__TASK TO COMPLETE__
Rewrite the part that opens with the line containing "Describe the element at coordinates (1009, 82)" and runs to the end of the data, changing "element" to "item" and leaving everything else the same.
** begin RECORDS FOR THE TASK **
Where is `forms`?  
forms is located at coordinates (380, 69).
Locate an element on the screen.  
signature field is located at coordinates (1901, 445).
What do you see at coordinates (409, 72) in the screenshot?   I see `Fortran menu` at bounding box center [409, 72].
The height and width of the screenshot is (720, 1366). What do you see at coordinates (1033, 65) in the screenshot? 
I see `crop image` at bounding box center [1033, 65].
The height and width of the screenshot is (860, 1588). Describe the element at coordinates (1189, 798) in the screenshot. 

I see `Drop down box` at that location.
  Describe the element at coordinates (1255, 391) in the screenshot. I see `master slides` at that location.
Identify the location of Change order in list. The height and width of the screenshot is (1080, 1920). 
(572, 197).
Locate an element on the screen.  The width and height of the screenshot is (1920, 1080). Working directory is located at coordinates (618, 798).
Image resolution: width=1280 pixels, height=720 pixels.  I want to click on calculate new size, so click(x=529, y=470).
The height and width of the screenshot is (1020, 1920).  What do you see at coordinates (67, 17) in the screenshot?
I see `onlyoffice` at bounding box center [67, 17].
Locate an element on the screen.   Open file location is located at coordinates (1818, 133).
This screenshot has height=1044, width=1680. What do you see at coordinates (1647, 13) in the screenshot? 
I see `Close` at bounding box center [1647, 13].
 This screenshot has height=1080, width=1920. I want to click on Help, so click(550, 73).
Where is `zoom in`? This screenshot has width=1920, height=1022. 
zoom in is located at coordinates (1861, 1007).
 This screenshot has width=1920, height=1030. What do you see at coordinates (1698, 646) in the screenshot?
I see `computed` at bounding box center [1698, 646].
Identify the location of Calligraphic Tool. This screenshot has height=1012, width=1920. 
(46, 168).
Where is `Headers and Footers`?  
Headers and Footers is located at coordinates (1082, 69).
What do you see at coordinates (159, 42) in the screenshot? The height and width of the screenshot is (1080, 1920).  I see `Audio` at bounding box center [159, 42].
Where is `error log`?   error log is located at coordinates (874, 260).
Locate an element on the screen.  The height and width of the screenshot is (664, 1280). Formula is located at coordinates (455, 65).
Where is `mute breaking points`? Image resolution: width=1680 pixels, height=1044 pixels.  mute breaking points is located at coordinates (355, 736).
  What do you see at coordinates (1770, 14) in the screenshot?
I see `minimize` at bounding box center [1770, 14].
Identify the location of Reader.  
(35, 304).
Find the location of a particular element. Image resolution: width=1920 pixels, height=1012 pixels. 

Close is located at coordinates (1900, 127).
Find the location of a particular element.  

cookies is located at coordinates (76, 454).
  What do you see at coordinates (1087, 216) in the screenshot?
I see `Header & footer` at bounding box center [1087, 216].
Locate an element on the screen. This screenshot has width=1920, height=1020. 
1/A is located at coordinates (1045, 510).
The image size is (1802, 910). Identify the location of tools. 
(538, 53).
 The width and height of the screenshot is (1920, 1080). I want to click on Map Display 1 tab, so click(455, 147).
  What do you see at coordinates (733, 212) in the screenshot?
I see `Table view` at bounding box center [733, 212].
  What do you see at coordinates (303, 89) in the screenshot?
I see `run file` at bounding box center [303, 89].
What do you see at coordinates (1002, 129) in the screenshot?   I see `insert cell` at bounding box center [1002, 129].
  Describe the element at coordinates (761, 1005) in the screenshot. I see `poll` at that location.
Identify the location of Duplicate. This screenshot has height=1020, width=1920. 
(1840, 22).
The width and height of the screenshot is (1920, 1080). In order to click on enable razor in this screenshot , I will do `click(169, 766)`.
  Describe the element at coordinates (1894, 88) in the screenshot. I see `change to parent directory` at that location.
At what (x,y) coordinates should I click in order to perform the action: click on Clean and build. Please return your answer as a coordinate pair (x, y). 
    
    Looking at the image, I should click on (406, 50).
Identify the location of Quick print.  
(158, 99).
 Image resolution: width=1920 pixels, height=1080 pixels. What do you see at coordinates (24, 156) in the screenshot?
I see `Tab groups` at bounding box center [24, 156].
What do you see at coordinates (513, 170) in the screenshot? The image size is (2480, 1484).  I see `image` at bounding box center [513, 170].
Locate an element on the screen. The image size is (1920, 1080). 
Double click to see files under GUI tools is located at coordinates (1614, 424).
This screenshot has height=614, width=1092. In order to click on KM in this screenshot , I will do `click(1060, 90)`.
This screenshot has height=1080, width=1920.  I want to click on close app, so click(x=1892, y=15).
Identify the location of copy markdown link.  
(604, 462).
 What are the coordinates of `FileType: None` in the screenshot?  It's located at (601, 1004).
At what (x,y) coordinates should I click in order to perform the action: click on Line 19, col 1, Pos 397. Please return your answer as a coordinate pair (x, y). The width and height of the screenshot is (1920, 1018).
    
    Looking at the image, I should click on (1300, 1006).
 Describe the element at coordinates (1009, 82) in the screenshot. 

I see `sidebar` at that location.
** end RECORDS FOR THE TASK **
__RESPONSE TO THE TASK__
 Describe the item at coordinates (1009, 82) in the screenshot. 

I see `sidebar` at that location.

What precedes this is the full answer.